### WHAT THE TASK REQUIRES
Write the full listing out again, keeping every line exactly as it is.

### RECORDS TO PROCESS
=-=-=

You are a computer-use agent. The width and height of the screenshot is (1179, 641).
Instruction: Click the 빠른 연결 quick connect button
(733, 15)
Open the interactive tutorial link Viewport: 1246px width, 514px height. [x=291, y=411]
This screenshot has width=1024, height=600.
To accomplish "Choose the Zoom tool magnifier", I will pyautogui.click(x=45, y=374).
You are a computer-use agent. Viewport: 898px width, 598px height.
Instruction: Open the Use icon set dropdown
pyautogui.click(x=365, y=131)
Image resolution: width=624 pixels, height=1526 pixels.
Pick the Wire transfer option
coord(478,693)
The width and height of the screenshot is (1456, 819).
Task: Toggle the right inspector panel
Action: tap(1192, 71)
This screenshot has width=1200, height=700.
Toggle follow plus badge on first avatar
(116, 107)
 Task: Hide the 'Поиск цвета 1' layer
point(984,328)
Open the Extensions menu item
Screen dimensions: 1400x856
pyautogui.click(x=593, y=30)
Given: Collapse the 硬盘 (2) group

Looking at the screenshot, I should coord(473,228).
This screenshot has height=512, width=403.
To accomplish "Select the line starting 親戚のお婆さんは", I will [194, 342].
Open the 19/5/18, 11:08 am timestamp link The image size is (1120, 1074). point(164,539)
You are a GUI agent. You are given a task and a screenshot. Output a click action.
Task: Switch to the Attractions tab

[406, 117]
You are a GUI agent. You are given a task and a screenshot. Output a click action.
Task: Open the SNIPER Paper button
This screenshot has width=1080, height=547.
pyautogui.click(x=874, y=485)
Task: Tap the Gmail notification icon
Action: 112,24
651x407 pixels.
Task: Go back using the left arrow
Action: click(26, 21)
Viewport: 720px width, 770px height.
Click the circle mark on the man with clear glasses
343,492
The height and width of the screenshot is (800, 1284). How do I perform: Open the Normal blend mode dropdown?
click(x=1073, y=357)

=-=-=

### WRITTEN ANSWER
You are a computer-use agent. The width and height of the screenshot is (1179, 641).
Instruction: Click the 빠른 연결 quick connect button
(733, 15)
Open the interactive tutorial link Viewport: 1246px width, 514px height. [x=291, y=411]
This screenshot has width=1024, height=600.
To accomplish "Choose the Zoom tool magnifier", I will pyautogui.click(x=45, y=374).
You are a computer-use agent. Viewport: 898px width, 598px height.
Instruction: Open the Use icon set dropdown
pyautogui.click(x=365, y=131)
Image resolution: width=624 pixels, height=1526 pixels.
Pick the Wire transfer option
coord(478,693)
The width and height of the screenshot is (1456, 819).
Task: Toggle the right inspector panel
Action: tap(1192, 71)
This screenshot has width=1200, height=700.
Toggle follow plus badge on first avatar
(116, 107)
 Task: Hide the 'Поиск цвета 1' layer
point(984,328)
Open the Extensions menu item
Screen dimensions: 1400x856
pyautogui.click(x=593, y=30)
Given: Collapse the 硬盘 (2) group

Looking at the screenshot, I should coord(473,228).
This screenshot has height=512, width=403.
To accomplish "Select the line starting 親戚のお婆さんは", I will [194, 342].
Open the 19/5/18, 11:08 am timestamp link The image size is (1120, 1074). point(164,539)
You are a GUI agent. You are given a task and a screenshot. Output a click action.
Task: Switch to the Attractions tab

[406, 117]
You are a GUI agent. You are given a task and a screenshot. Output a click action.
Task: Open the SNIPER Paper button
This screenshot has width=1080, height=547.
pyautogui.click(x=874, y=485)
Task: Tap the Gmail notification icon
Action: 112,24
651x407 pixels.
Task: Go back using the left arrow
Action: click(26, 21)
Viewport: 720px width, 770px height.
Click the circle mark on the man with clear glasses
343,492
The height and width of the screenshot is (800, 1284). How do I perform: Open the Normal blend mode dropdown?
click(x=1073, y=357)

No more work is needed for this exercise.